Christianity Today’s Cover Stories Features American Bible Society’s Work
American Bible Society's team members were interviewed in 2 cover stories of Christianity Today (January-February 2021).
Why There Are So Many ‘Miraculous’ Stories of Bibles Surviving Disaster: When Scripture makes it through flood or fire, we see signs of a faith that endures.
Bible experts appreciate these accounts as signs of how much Christians cling to the Word—and the God it testifies to. Scott Ross of the American Bible Society (ABS) has a favorite survival story, a woman whose Bible and Bible-reading chair survived a tornado that destroyed her house. “That’s a whole different level,” said Ross, the ABS director of church partnerships. “You can’t attribute that to glue or binding or leather.”
COVID-19 Hurts. But the Bible Brings Hope: New study shows Scripture reading correlates with Harvard measures of human flourishing.
In the middle of a global pandemic, a contentious election, and social unrest, the American Bible Society (ABS), with assistance from Harvard University’s Human Flourishing Program, found a strong correlation between Scripture reading and hope.
Frequent Bible readers rated themselves 33 points more hopeful than irregular Scripture readers did in two surveys of more than 1,000 people done six months apart. The study also found that people are more hopeful when they read Scripture more frequently.
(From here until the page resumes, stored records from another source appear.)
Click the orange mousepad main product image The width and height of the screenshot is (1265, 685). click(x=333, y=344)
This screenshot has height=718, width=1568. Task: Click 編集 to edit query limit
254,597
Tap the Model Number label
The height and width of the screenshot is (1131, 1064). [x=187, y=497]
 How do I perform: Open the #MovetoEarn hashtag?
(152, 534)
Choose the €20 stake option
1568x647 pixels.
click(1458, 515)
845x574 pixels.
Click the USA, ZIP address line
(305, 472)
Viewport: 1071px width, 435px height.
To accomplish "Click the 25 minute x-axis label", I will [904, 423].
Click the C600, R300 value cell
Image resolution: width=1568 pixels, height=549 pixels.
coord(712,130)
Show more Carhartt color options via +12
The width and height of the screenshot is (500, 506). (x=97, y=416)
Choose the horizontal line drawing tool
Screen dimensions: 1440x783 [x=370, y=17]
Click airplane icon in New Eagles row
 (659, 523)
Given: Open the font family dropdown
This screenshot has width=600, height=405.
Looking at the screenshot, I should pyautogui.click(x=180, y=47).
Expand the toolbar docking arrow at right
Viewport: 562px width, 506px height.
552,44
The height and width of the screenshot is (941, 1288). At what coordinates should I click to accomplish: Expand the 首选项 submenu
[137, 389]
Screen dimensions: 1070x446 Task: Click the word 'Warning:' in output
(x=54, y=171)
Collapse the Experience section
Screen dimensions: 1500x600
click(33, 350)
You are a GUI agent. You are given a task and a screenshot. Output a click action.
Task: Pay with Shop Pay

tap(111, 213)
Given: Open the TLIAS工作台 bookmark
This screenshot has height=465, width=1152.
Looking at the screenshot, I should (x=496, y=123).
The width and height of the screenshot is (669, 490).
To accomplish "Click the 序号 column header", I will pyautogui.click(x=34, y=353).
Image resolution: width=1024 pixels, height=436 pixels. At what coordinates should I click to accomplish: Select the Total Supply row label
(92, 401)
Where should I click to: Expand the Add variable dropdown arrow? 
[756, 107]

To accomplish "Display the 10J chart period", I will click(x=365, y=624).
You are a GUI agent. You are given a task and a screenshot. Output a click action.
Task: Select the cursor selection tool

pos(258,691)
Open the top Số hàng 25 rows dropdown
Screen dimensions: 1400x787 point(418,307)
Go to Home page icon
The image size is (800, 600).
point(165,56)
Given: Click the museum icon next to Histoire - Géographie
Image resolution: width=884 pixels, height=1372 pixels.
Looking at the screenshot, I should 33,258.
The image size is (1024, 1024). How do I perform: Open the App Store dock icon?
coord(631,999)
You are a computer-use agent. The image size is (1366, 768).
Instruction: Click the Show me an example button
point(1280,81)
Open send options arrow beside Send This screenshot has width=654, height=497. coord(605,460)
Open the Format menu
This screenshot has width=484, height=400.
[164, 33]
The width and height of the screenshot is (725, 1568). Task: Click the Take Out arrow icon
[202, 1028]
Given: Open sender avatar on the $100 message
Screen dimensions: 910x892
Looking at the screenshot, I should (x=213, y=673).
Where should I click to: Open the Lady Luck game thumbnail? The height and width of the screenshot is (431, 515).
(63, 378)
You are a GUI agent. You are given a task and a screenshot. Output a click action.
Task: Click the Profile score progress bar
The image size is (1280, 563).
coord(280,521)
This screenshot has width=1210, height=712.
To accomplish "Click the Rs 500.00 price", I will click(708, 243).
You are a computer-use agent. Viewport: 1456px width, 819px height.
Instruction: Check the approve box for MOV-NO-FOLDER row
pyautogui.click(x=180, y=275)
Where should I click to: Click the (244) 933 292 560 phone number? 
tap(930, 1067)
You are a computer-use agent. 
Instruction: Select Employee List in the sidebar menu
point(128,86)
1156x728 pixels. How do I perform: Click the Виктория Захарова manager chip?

Christianity Today interviewed American Bible Society's John Plake and Scott Ross for two features—one on ABS research team’s COVID-19 and human flourishing research that was co-published with Harvard researcher Tyler Vanderweele, and one on Bibles that survived disasters. These articles reflect the expansiveness of ABS' work and touched upon ABS' research, provision of Bibles, interest in helping people engage in Scripture, and trauma healing.